PROBLEM TO WORK ON :: Give the part of the data that opens with the line containing "Task: Click the green" and closes with the line containing "[x=283, y=380]", both lines included, as a Markdown table with the columns No. and Line. Put a row number in No. and the line's text in Line, and leave out blank lines.

WORKING DATA ::
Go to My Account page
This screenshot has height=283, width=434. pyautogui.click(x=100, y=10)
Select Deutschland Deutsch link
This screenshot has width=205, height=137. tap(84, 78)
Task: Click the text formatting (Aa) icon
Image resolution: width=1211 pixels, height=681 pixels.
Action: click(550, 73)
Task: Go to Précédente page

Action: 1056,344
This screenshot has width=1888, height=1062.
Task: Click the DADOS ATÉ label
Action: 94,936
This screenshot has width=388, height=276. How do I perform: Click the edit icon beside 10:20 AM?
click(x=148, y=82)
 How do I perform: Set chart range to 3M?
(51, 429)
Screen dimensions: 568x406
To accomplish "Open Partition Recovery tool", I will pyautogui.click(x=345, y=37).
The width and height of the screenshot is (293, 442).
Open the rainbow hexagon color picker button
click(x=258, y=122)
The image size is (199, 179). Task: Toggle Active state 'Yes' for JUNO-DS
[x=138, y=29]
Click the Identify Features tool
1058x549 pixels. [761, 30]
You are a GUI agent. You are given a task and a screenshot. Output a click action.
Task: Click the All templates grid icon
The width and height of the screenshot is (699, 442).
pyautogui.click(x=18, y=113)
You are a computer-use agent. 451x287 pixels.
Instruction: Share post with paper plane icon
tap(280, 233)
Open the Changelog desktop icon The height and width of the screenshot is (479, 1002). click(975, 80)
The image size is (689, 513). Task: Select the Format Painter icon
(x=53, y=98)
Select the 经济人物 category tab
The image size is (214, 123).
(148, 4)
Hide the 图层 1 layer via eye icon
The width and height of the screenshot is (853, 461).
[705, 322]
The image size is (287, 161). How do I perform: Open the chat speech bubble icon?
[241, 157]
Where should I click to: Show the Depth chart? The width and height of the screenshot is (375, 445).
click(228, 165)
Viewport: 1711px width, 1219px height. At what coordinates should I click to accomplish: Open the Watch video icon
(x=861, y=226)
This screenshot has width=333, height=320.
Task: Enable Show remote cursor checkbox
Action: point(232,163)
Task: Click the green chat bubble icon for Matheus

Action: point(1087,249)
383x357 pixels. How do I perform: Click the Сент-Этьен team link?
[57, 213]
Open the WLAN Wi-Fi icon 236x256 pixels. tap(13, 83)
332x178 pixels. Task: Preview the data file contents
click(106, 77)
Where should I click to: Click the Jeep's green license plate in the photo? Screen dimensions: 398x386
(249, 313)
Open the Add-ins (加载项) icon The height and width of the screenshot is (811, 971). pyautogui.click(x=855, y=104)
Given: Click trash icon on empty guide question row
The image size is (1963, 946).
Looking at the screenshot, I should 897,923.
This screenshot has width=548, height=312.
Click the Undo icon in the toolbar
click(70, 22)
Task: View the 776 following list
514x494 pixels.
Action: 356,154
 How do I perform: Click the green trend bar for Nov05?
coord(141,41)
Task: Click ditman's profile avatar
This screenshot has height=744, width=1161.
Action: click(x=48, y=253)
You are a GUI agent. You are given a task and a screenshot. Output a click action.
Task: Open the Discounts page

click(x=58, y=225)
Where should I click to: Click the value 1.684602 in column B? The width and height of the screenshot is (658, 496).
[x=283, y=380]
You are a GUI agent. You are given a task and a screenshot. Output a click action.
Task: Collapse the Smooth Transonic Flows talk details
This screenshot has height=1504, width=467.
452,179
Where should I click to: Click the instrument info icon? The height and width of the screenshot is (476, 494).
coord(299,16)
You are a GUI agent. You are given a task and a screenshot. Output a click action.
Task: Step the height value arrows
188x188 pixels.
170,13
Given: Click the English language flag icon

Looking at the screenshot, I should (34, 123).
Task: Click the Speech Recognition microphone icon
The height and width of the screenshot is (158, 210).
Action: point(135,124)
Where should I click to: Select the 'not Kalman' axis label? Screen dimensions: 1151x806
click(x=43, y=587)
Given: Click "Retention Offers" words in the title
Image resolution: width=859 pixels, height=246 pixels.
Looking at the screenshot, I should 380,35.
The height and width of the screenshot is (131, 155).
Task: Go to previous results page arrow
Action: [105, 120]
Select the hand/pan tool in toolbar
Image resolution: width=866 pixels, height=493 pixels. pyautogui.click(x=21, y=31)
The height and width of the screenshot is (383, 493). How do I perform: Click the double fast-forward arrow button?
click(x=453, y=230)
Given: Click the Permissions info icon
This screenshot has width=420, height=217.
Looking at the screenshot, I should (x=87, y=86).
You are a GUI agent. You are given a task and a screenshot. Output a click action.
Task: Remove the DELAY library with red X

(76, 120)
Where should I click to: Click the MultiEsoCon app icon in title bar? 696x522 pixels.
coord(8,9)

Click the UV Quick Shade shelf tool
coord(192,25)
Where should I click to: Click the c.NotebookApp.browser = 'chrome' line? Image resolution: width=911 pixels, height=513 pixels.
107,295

THE OUTPUT ::
| No. | Line |
|---|---|
| 1 | Task: Click the green chat bubble icon for Matheus |
| 2 | Action: point(1087,249) |
| 3 | 383x357 pixels. How do I perform: Click the Сент-Этьен team link? |
| 4 | [57, 213] |
| 5 | Open the WLAN Wi-Fi icon 236x256 pixels. tap(13, 83) |
| 6 | 332x178 pixels. Task: Preview the data file contents |
| 7 | click(106, 77) |
| 8 | Where should I click to: Click the Jeep's green license plate in the photo? Screen dimensions: 398x386 |
| 9 | (249, 313) |
| 10 | Open the Add-ins (加载项) icon The height and width of the screenshot is (811, 971). pyautogui.click(x=855, y=104) |
| 11 | Given: Click trash icon on empty guide question row |
| 12 | The image size is (1963, 946). |
| 13 | Looking at the screenshot, I should 897,923. |
| 14 | This screenshot has width=548, height=312. |
| 15 | Click the Undo icon in the toolbar |
| 16 | click(70, 22) |
| 17 | Task: View the 776 following list |
| 18 | 514x494 pixels. |
| 19 | Action: 356,154 |
| 20 |  How do I perform: Click the green trend bar for Nov05? |
| 21 | coord(141,41) |
| 22 | Task: Click ditman's profile avatar |
| 23 | This screenshot has height=744, width=1161. |
| 24 | Action: click(x=48, y=253) |
| 25 | You are a GUI agent. You are given a task and a screenshot. Output a click action. |
| 26 | Task: Open the Discounts page |
| 27 | click(x=58, y=225) |
| 28 | Where should I click to: Click the value 1.684602 in column B? The width and height of the screenshot is (658, 496). |
| 29 | [x=283, y=380] |